In the data below, find every line with the word "agent" and copy it out.

:: INFORMATION GIVEN

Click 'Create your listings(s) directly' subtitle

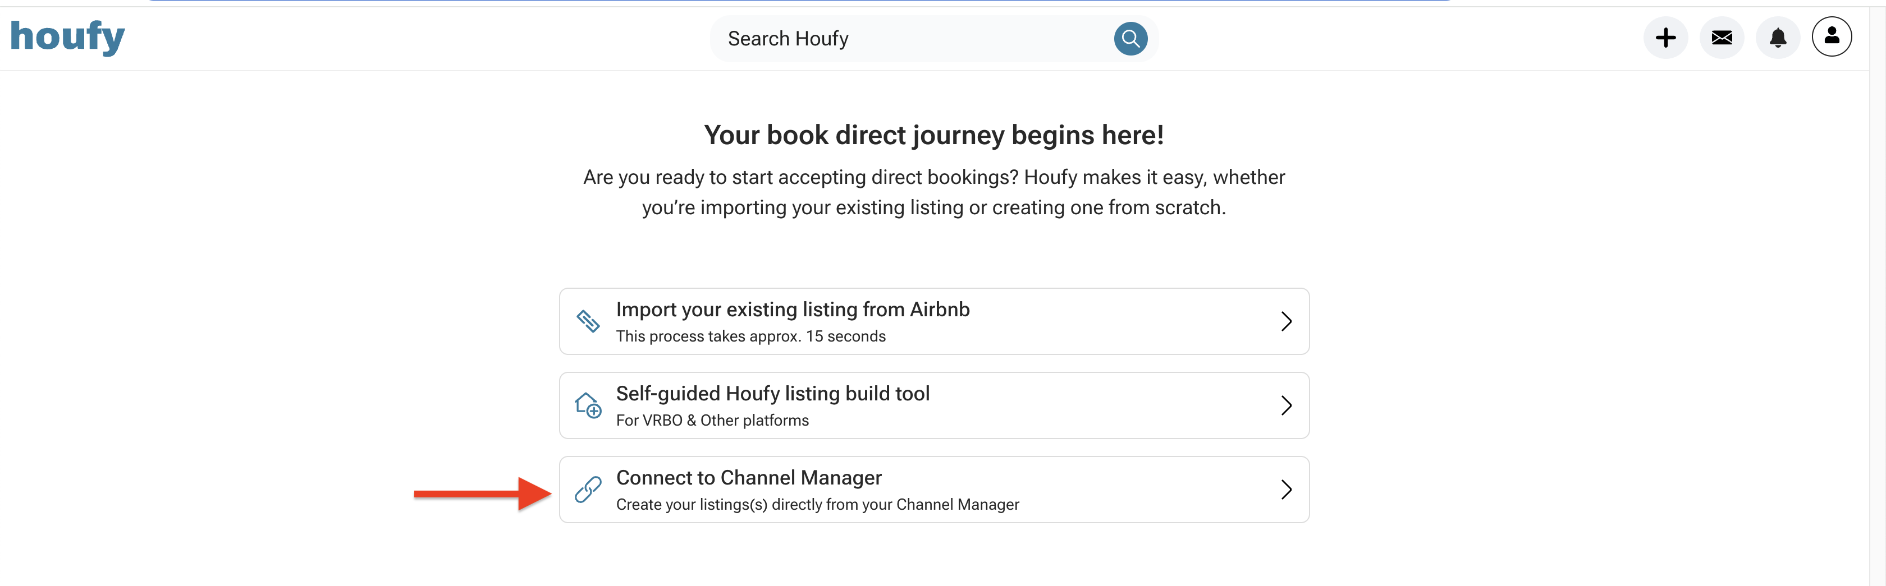click(x=817, y=505)
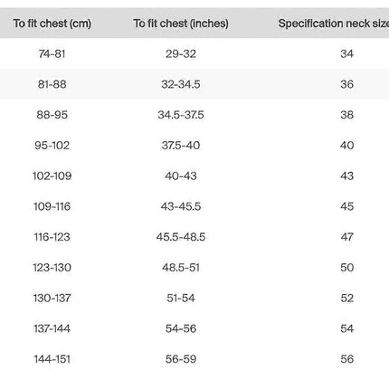The image size is (389, 389).
Task: Click the 32-34.5 inches cell
Action: (181, 84)
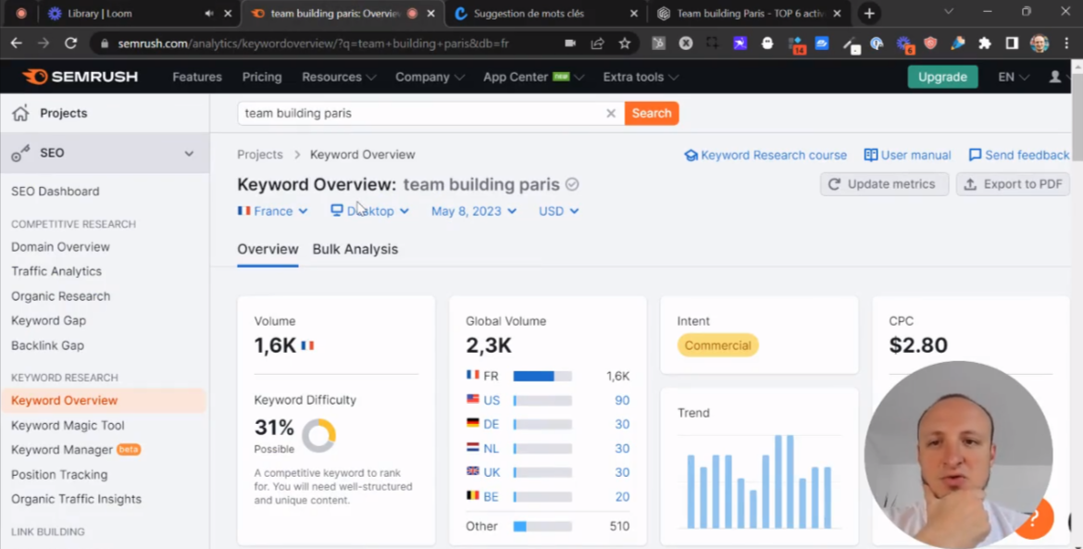
Task: Open the Chrome extensions puzzle icon
Action: tap(985, 44)
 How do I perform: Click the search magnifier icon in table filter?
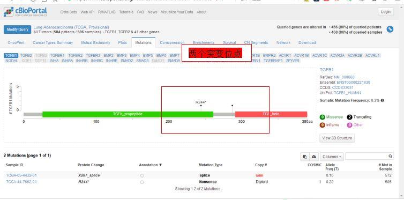click(391, 156)
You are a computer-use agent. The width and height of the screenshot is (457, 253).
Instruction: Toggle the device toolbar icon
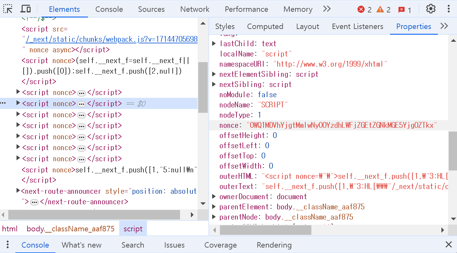25,9
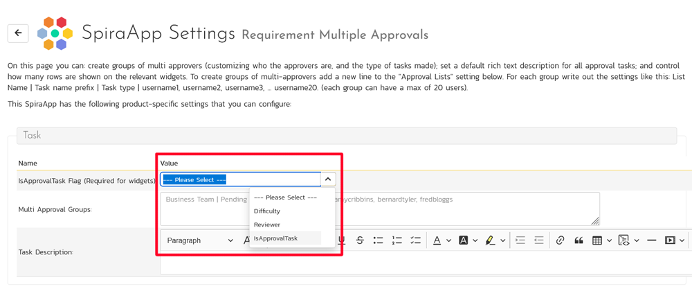The width and height of the screenshot is (692, 291).
Task: Click the insert link icon
Action: pyautogui.click(x=560, y=240)
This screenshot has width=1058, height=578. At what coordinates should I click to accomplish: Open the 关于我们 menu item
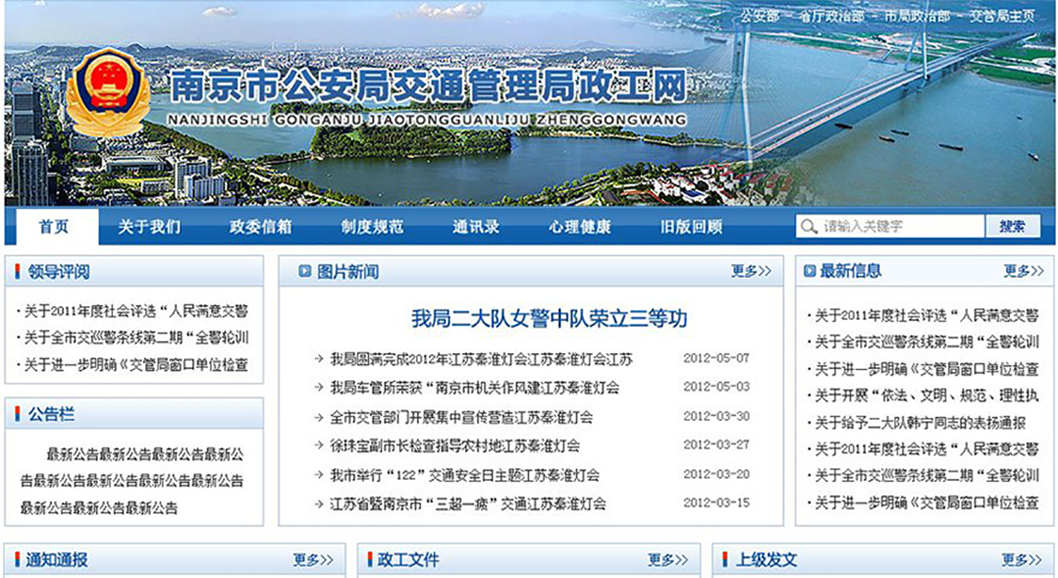point(149,227)
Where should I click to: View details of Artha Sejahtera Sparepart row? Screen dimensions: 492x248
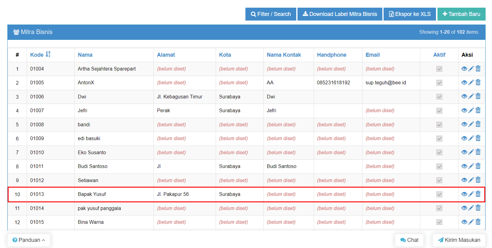(x=464, y=69)
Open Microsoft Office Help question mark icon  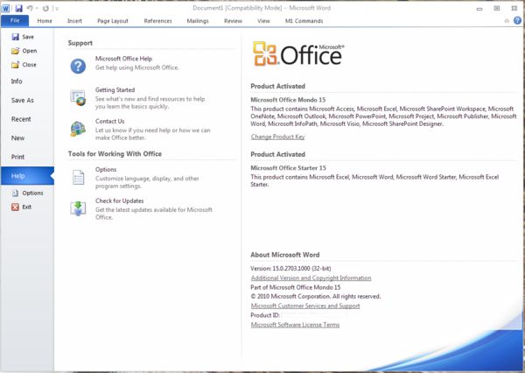tap(78, 66)
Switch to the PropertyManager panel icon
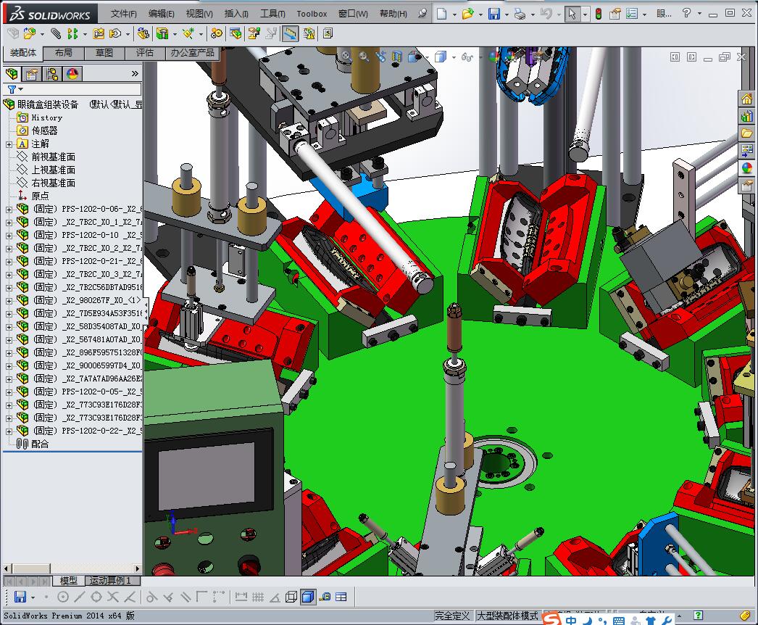Viewport: 758px width, 625px height. click(x=32, y=74)
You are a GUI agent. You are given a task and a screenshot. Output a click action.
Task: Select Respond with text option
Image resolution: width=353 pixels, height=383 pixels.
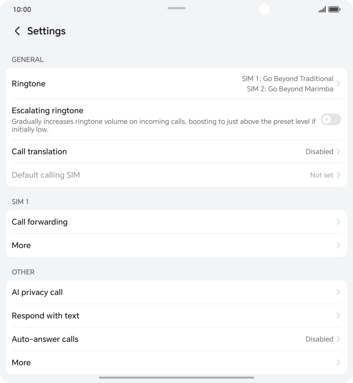point(45,316)
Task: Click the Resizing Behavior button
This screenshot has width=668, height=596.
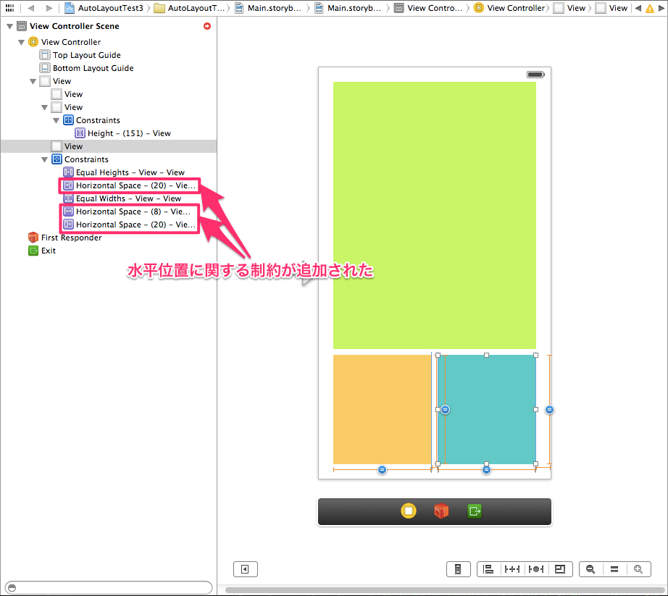Action: click(559, 569)
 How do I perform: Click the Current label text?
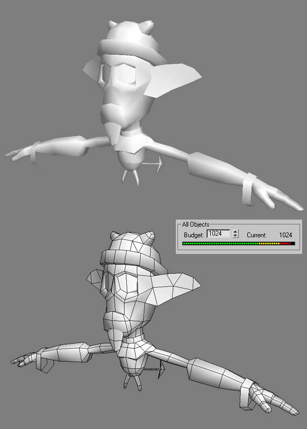256,235
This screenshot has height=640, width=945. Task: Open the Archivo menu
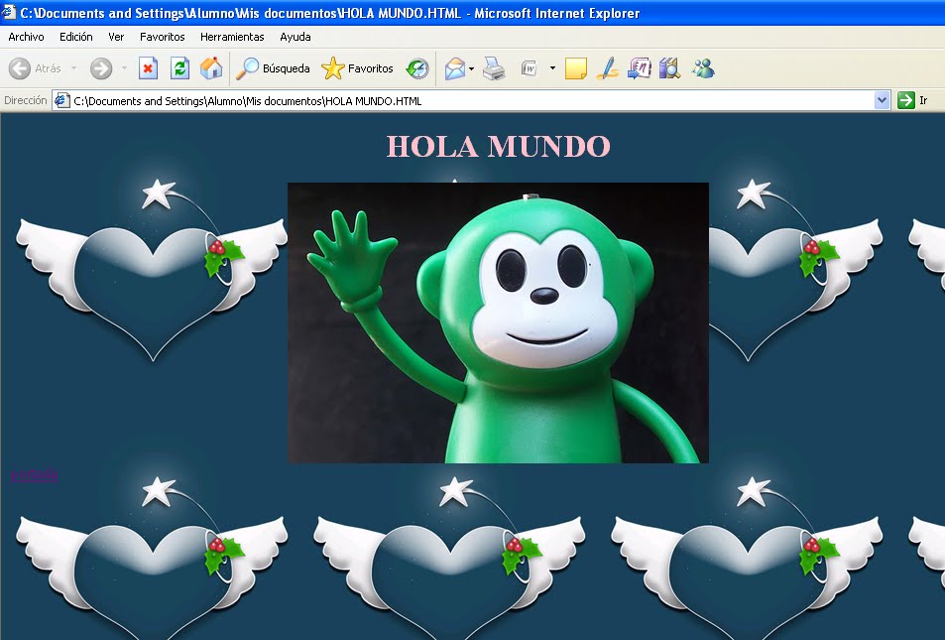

::::

- [RESULT]:
You are a computer-use agent. The width and height of the screenshot is (457, 253).
You are a GUI agent. You are given a task and a screenshot. Output a click action.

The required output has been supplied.